--- Objectif ---
Poursuivez la rédaction du texte sur le travail et la prise de conscience de l'histoire, à la suite de sa dernière phrase.

Les salaires ne sont pas proportionnels au travail
et la division du travail, de plus en plus complexe dans un système industriel de type capitaliste, engendre de nouvelles inégalités et
opère de nouveaux partages.
Pourtant le travail n'est pas seulement un moyen de survivance, coextensif à la culture, tout comme la
technique qui le suppose ; le travail est une activité par laquelle l'homme se distingue totalement de l'animal.
Mais est-ce bien par le
travail que l'homme prend conscience de son histoire ? N'est-ce que par le travail ? Le travail, épuisant les forces de l'homme, n'est-il
pas pour l'homme un obstacle à la prise de conscience de soi ? N'est-ce pas un paradoxe de vouloir penser le travail comme le moyen
de prendre conscience de son histoire ?
I.
L'homme prend conscience de son histoire par le travail (exposition de la thèse de
Hegel)
La relation du maître et de l'esclave lie dans l'inégalité deux consciences de soi, habitées par un
même désir de reconnaissance.
L'esclave survit à la lutte à mort originelle en intériorisant sa
propre mort, en reconnaissant la puissance de son adversaire et partant, en abdiquant la liberté.
Le maître, pour être reconnu dans sa dignité humaine, a risqué sa vie, a affronté la mort.
L'esclave, sous l'effet de la peur et de la discipline, acquiert la maîtrise du monde et de soi.
En
travaillant il fait l'expérience qu'il satisfait, en la personne du maître, les besoins et désirs d'un
autre homme; il est en contact direct avec la matière qu'il façonne.
Il transforme et humanise la
nature.
Il reconnaît dans son ouvrage les traits qu'il y a imprimés.
Pour réaliser son ouvrage, il
conçoit un projet qu'il exécute et apprend la patience et la nécessité de poursuivre résolument ce
qui a été entrepris.

--- Données sources ---
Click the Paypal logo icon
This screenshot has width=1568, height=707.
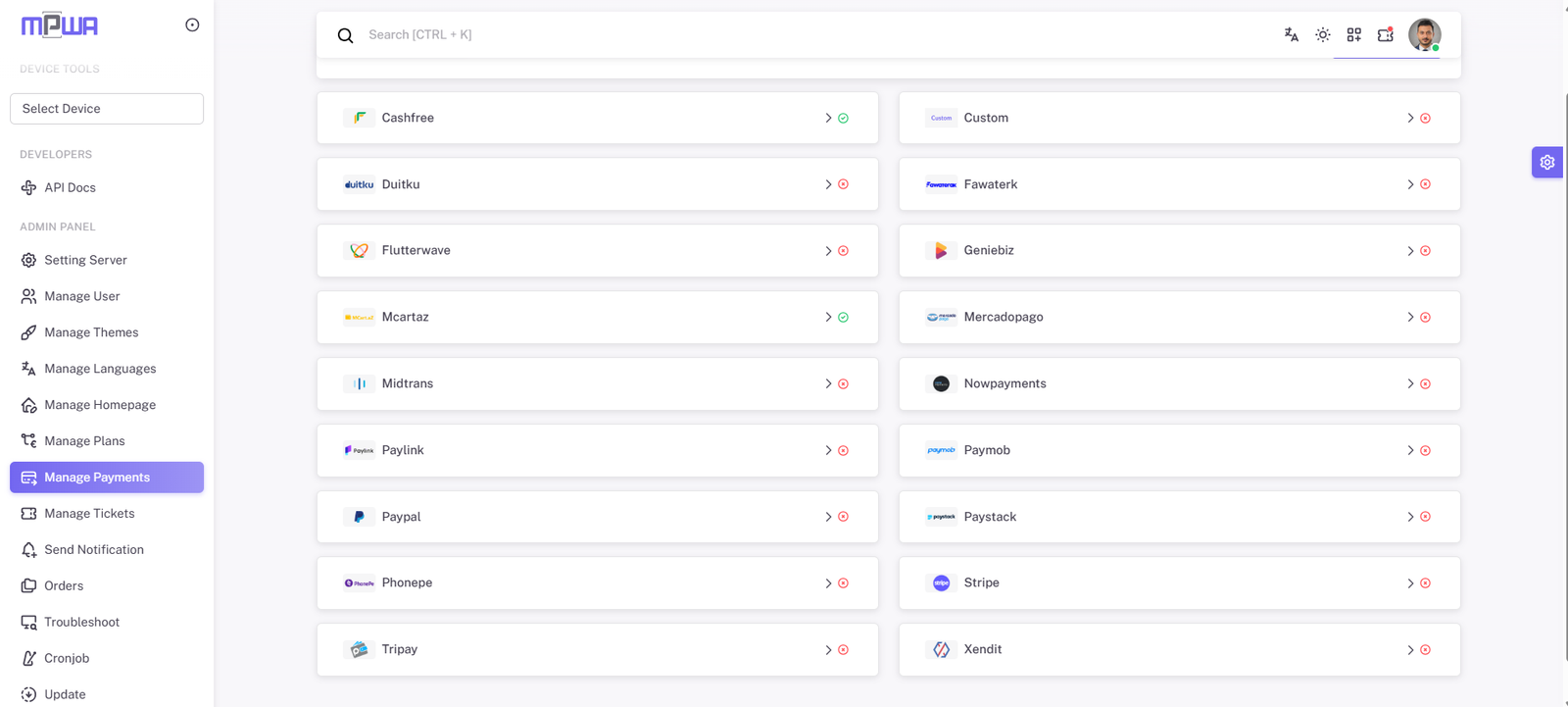(x=359, y=517)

--- Réponse rédigée ---
Le maître, lui, éprouve, tout au contraire, une jouissance passive en
consommant les objets que l'esclave met à sa disposition et sombre dans l'oisiveté et l'inculture.
Il devient l'esclave de l'esclave, qui se libère et gagne une incomparable maîtrise.
Par le travail
l'esclave devient persévérant, endurant et ingénieux ; il se sait utile, et se reconnaît comme être
social et temporel.
Les instruments de travail, les objets fabriqués, peuvent se transmettre de
génération en génération.
L'esclave s'éprouve ainsi indépendant des objets et source du progrès
historique.
Par le travail, l'homme prend conscience qu'il a une histoire.
II.
Réfutation de cette thèse (par la thèse marxiste du travail aliéné)
L'avènement de la grande industrie bouleverse radicalement le système économique antérieur.
Le
processus du travail (relation que l'homme en tant que producteur entretient avec la nature) s'est
trouvé lui-même modifié :
L'instrument de travail est la machine.
Le travail s'applique à une matière déjà transformée.
Autrefois le travailleur et son outil formaient une unité ; désormais, c'est la machine et une
matière déjà transformée qui forment une unité.
L'ouvrier est dépossédé de son instrument de
travail.
Le travailleur est asservi à la machine, qui commande désormais l'intervention du
travailleur, mais que le travailleur utilise, sans en connaître le fonctionnement.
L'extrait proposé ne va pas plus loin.